Beit Hatfutsot 40th Anniversary – Our Building is an Architectural Icon
“Fashion is a form of ugliness so intolerable that we have to alter it every six months” (Oscar Wilde)
In this postmodern era of ours, when the concept of “truth” is undermined every single minute and dissected into numberless narratives, the building of Beit Hatfutsot is here, maliciously annoying all relativists. For five decades it has been standing at the center of Tel Aviv University campus, proud and erect, while styles have changed and trends came and went, and returned. Yet this building remains, faithful to one authentic truth: the architectural truth of the designers.
The concept of one structural truth was the main principle of modernist architecture, founded by the German American genius, Mies van der Rohe, who also headed the evaluation committee who selected Beit Hatfutsot Museum’s architectural plan.
Mies van der Rohe, in spite of his noble sounding name, was a simple man. He had no mannerism about him what so ever. His motto was “Less is More”, especially when it came to constructions, and he did not care for vulgar decorations, ornaments, or exceeded romanticism. When addressing a new project, he looked for the foundations, for the basic tissues, bones and flesh of the building – he looked for the “construction’s truth” – a phrase invented by architect Daniel Mintz, adviser of the Beit Hatfutsot new core exhibition project.
In 1960 Beit Hatfutsot signed an agreement with the Israeli Architects and Engineers Association, announcing a call for architects to suggest a plan for the new museum which was forming upon the vision of Dr. Nahum Goldmann – to deliver the story of the Jewish people from antiquity until the contemporary era. Many Israeli architects submitted their plans and the chosen works were displayed in a hall in Chicago for the committee, headed by Mies van der Rohe, to view and announce the winning plan.
Van der Rohe and the committee members carefully scrutinized every plan, and after a few minutes, it just happened. He saw a plan by an anonymous gifted Israeli architect called Eli Gvirtzman. His experienced sharp eye immediately caught a profound truth in the work – it was faithful to modern architecture principles on the one hand, and fitted the delivery of the story of the Jewish people on the other hand. Gvirtzman’s design was elected unanimously – by Mies van der Rohe himself. Since Gvirtzman had little experience, it was decided that Isaac Yashar, who designed the Tel Aviv Museum as well as other institutes, would join him for the Beit Hatfutsot project.
Their main guideline was to match the materialistic truth of the building to the historical truth of the museum. Their vision was a large space divided into various Jewish communal spaces. Though this plan was deserted down the road, as it often happens, the spacious feature has prevailed, untouched.
Construction works started in 1967. The front wing was erected first, which included a library, archive and studies for researchers, and completed by 1969. The naked frame stood at the heart of Tel Aviv Campus, and staff and students used to make jokes and guesses about the mysterious white elephant.

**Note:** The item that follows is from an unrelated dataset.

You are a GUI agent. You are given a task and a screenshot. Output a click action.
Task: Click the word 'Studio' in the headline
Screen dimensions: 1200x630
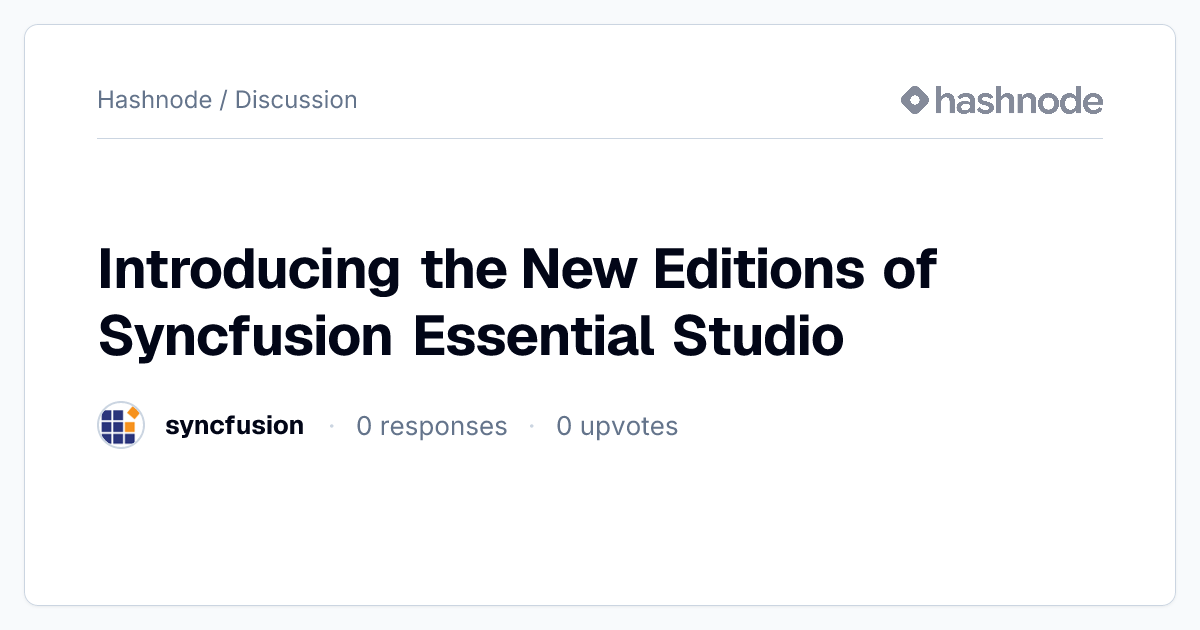pyautogui.click(x=759, y=336)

For eight years the plan team had to cope with problems and complications they could not predict by using other museums’ experience.
And yet, thanks to the outstanding talents who joined together to make the vision come true, the founders managed to complete their historical task. On May, 15 1978 the festive opening ceremony was held, attended by President of the State of Israel, Efraim Katzir and the President of Beit Hatfutsot, Dr. Nahum Goldmann. The opening events lasted for two days and included a reception at the presidents’ official residence and an assembly at Heichal Hatarbut in Tel Aviv.

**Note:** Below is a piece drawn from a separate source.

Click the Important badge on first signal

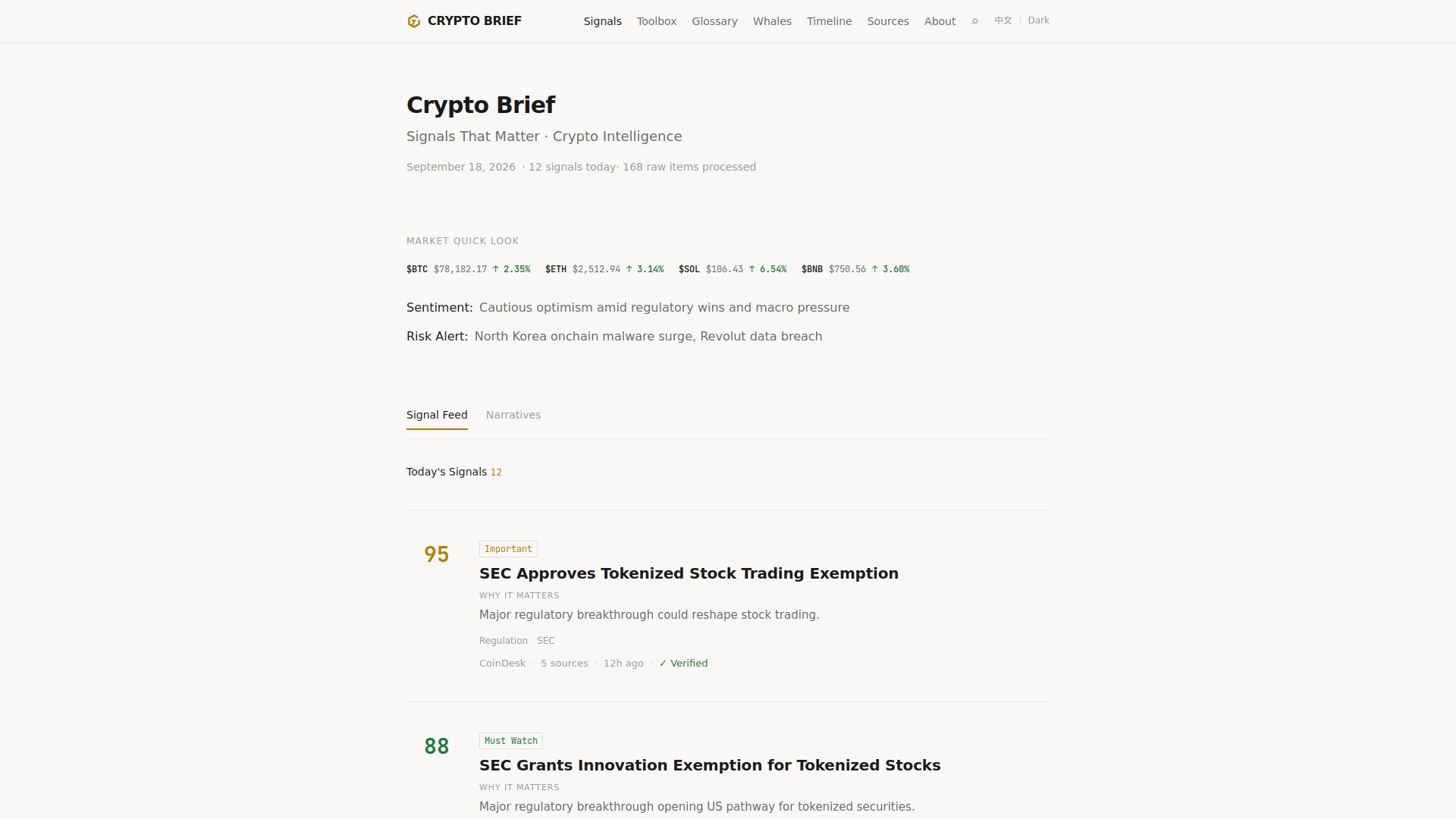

Beit Hatfutsot stands right at the center of Tel Aviv University and is inseparable of the campus. The spacious lobby allows by passers to cross the campus from side to side, even without entering the exhibitions. Daniel Mintz states that the old building has its own logic: you can see the frame, the skeleton, and the harmony between the shape and the content. That is what the great Mies van der Rohe loved so much about it. And so do we.